Empathy for the devil

Technical leadership is a weird field to work in. It’s a formidable combination of deep technical insights and a wild variety of people.

The managers who roll into tech have a hard time grasping the overwhelming landscape of frameworks and architectures. Coming from a non-technical background is the hardest path to technical leadership.

But the techies who roll into leadership also struggle. They often find it hard to deal with the variety of people and the lack of clear, hard decisions.

I know I did when I first moved into leadership.

Techies that get into leadership believe their technical background has given them insights that others don’t have. “I understand the software development lifecycle better than this MBA type“. That is 100% the case. They usually fail to understand early on that managers from a people or business background also bring valid experience. And too often, that experience is lacking in the technical profiles.

In my experience, developers underestimate how black-and-white their worldview can be. The thing compiles, or it doesn’t. All tests run, or they don’t. Software development has trained us to think in binary.

But dealing with people is never black and white. It’s an ocean of grey trade-offs. And while developers know that people aren’t machines, the binary thinking often translates into their view of leadership.

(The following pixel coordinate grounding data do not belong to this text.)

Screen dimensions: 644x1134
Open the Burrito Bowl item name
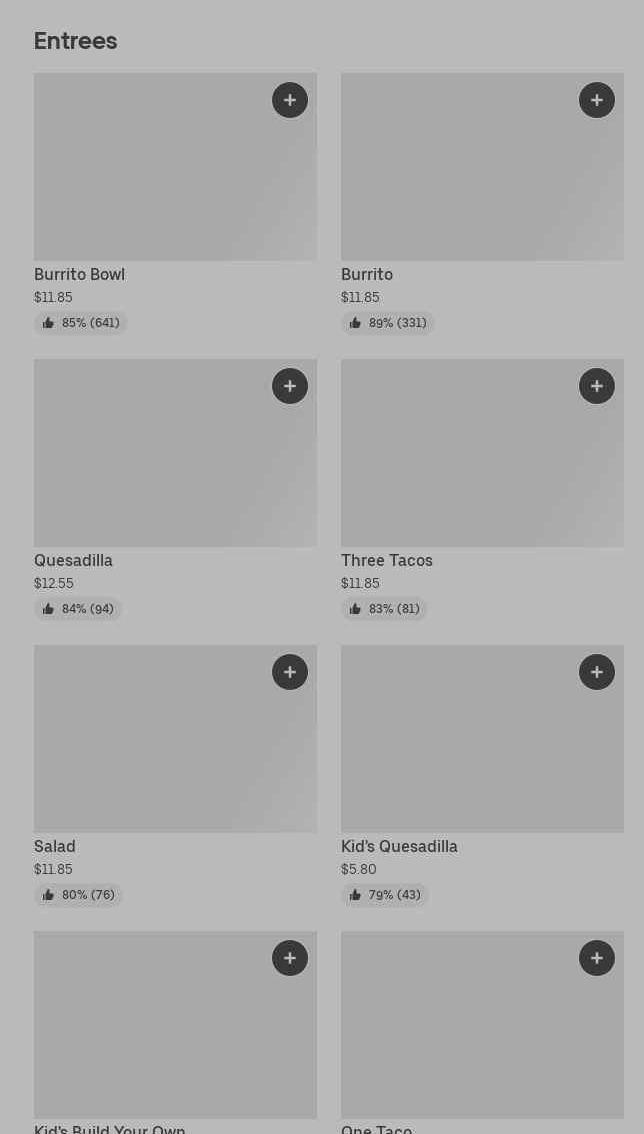click(79, 275)
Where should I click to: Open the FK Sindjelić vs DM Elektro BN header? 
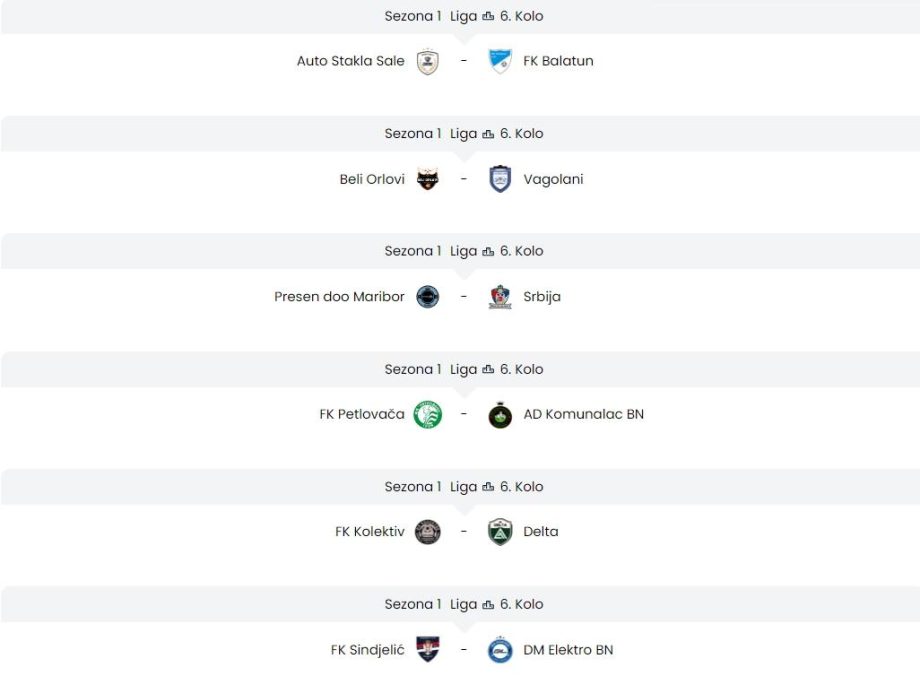pos(463,604)
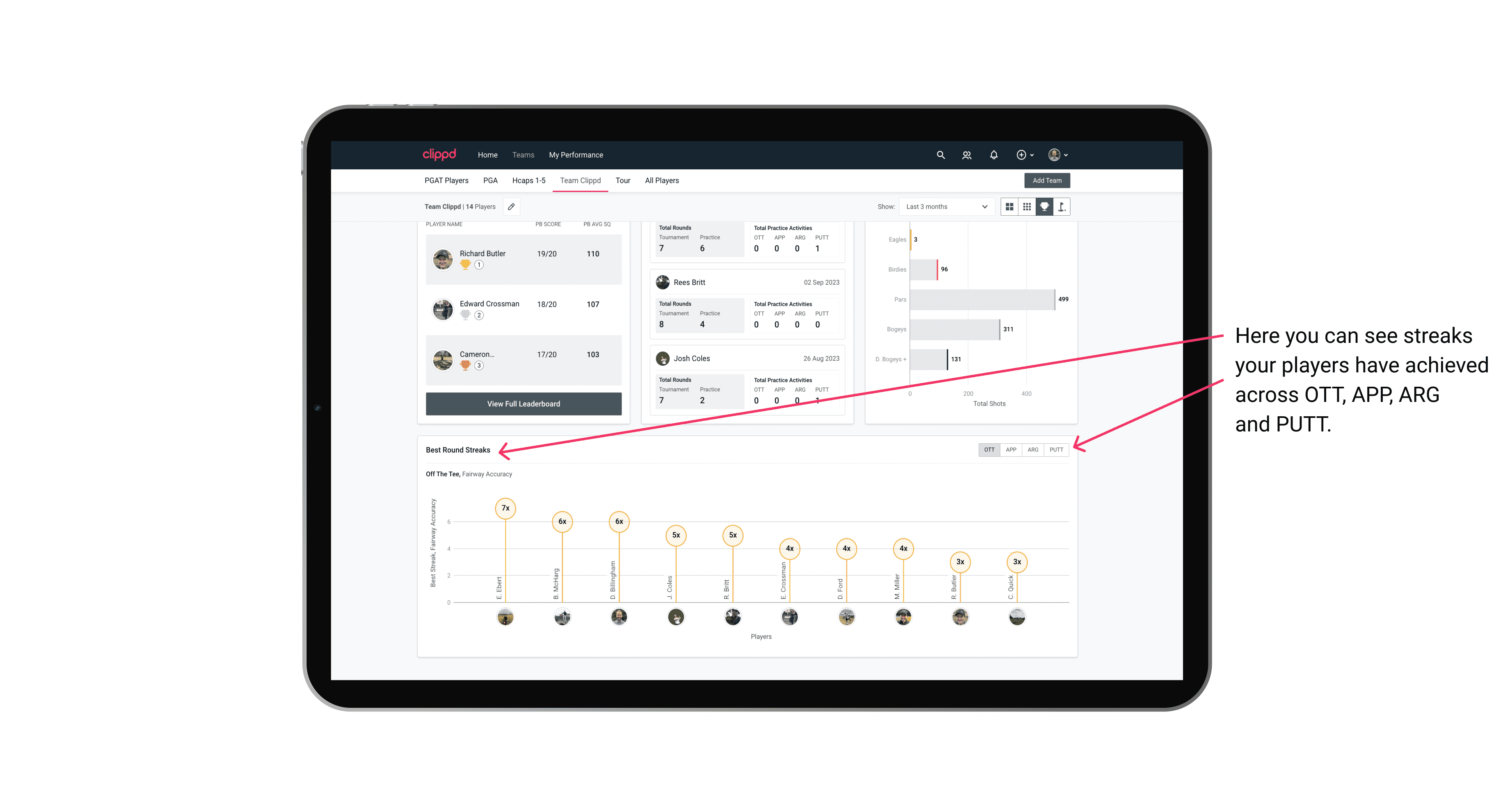Click the View Full Leaderboard button

coord(523,403)
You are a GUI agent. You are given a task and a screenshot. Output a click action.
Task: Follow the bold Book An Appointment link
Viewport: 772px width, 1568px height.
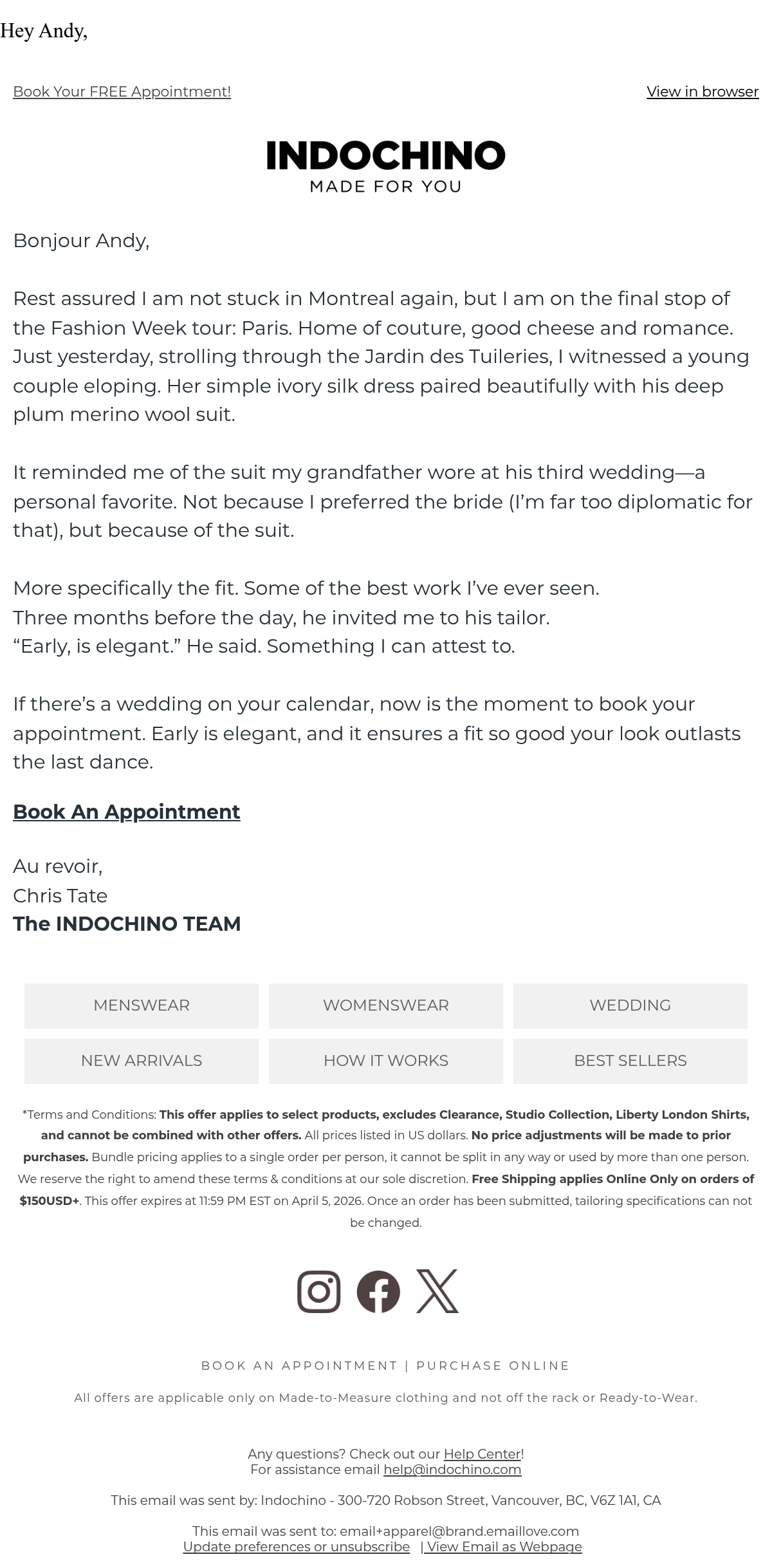point(127,812)
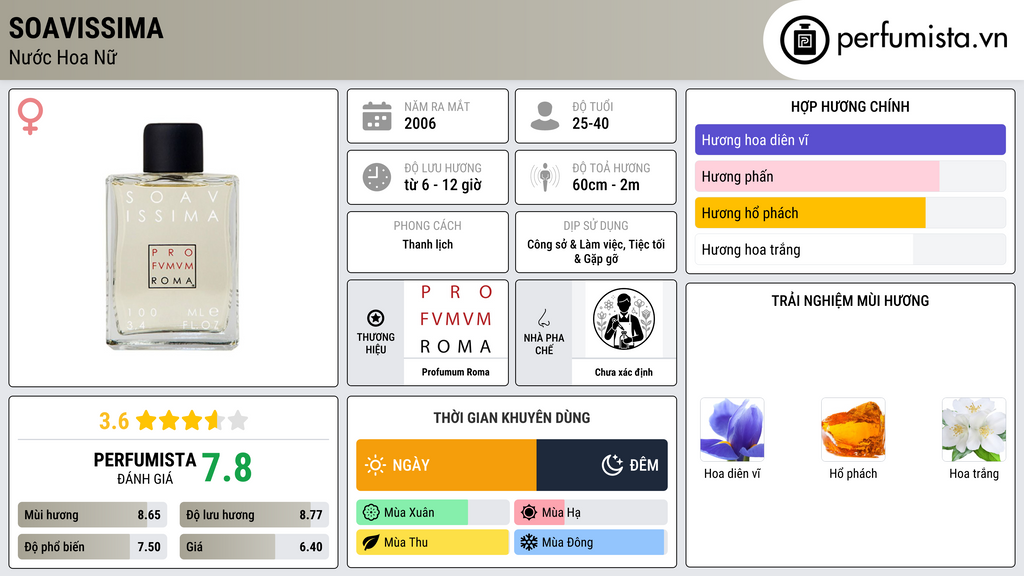Click the person silhouette icon for Độ Tuổi
This screenshot has height=576, width=1024.
pos(545,116)
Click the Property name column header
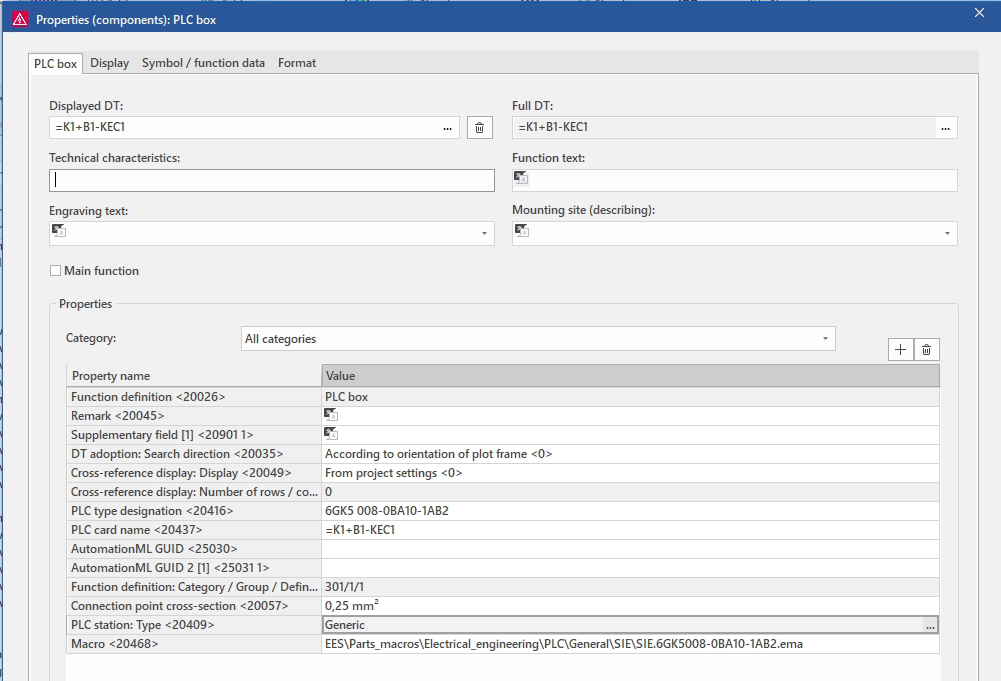 click(193, 376)
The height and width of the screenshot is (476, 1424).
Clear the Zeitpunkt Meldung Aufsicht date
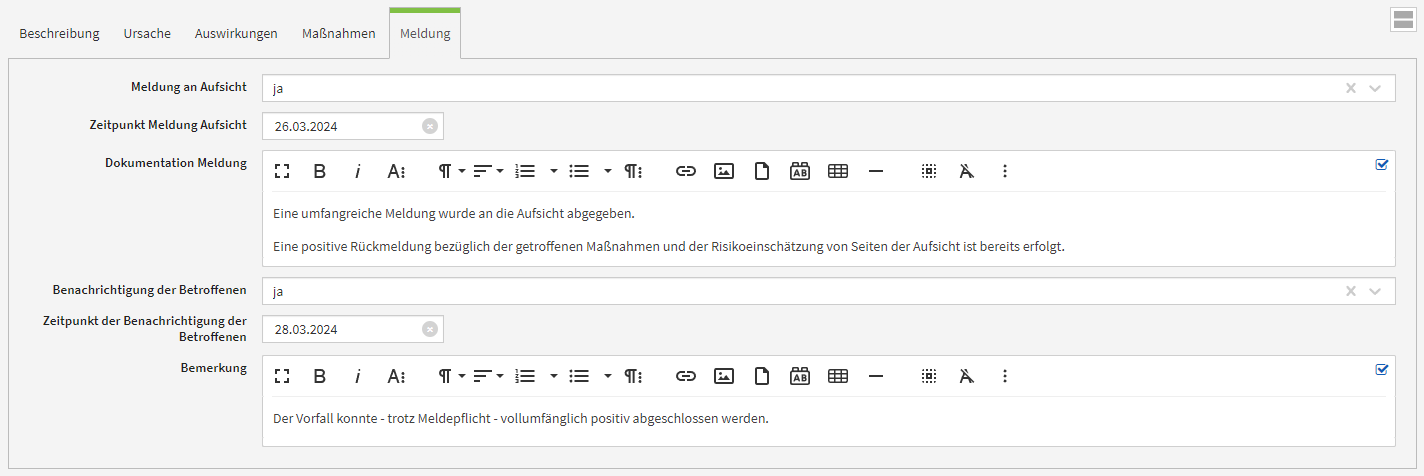429,126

The transition from software developer to technical leader requires them to drop some of that binary thinking.

Aspiring leaders who are still in the black-and-white phase of their learning curve stand out like a recruiter at a Java conference. It’s that obvious.

The main tell is how they treat people asking them for estimates and timeframes. Would-be tech leaders treat these questions as dumb, hostile, or plain evil. They ridicule and alienate those that mention deadlines and budgets. They band together on social media and conferences, arrogantly scoff at those who don’t “get” it, and pat each other on the back.

Every deadline is arbitrary.
Every manager is evil.
Every stakeholder is dumb.

The problem is always outside of their area of control. If it’s not a Yes, it’s a Hell No.

Binary.

The truth these aspiring leaders still need to learn is that these “evil” questions don’t come from a bad place. In fact: difficult questions are the price to pay for being a leader. It comes with the territory. Being able to give an imperfect but adequate answer to those questions is why people choose to follow you in the first place.

When people turn to their leader with difficult questions, the mature reflex should be empathy, not arrogance. Why are they asking this? What problem are they trying to solve? Why are they turning to me?

Experienced leaders have honed the skill of giving imperfect but helpful answers that manage expectations and build trust. These answers don’t need to be right, but good enough.

Being able to put yourself in the shoes of those that ask hard questions is the technical leadership superpower.

Without that, why would anyone follow you?